Source records -

====================

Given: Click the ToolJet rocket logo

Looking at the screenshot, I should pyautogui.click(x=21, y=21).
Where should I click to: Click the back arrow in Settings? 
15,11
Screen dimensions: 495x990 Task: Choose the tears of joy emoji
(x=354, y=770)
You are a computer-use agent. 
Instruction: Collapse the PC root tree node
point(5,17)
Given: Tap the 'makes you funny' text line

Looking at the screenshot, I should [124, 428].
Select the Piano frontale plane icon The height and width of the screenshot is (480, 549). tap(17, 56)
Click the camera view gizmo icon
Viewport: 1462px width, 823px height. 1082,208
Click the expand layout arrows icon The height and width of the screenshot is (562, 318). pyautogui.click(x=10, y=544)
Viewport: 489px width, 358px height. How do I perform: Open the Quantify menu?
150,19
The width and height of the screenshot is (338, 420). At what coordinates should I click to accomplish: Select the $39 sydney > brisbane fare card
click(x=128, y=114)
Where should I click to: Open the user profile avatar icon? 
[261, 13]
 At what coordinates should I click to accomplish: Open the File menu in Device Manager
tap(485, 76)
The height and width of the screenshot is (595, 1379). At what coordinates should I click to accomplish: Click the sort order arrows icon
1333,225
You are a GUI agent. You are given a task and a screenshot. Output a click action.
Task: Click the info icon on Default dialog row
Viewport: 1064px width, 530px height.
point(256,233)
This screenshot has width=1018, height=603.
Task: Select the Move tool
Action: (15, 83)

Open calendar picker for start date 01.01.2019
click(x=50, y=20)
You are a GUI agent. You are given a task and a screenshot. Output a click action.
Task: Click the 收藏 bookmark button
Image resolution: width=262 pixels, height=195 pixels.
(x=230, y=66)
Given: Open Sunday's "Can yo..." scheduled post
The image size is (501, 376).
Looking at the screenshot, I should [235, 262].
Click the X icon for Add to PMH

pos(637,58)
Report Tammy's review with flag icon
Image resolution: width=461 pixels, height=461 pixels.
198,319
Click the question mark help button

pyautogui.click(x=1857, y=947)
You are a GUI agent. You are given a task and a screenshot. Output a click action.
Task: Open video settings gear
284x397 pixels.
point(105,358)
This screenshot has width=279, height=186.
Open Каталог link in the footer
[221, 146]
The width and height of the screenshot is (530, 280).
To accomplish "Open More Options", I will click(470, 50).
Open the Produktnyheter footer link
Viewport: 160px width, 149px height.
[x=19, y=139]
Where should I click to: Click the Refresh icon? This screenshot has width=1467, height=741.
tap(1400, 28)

====================

Required work -
Pull out each line of the records above that contains the word "should", treating uppercase and lowercase letters as different.

Correct answer -
Looking at the screenshot, I should pyautogui.click(x=21, y=21).
Where should I click to: Click the back arrow in Settings? 
Looking at the screenshot, I should [124, 428].
The width and height of the screenshot is (338, 420). At what coordinates should I click to accomplish: Select the $39 sydney > brisbane fare card
Where should I click to: Open the user profile avatar icon? 
 At what coordinates should I click to accomplish: Open the File menu in Device Manager
The height and width of the screenshot is (595, 1379). At what coordinates should I click to accomplish: Click the sort order arrows icon
Looking at the screenshot, I should [235, 262].
Where should I click to: Click the Refresh icon? This screenshot has width=1467, height=741.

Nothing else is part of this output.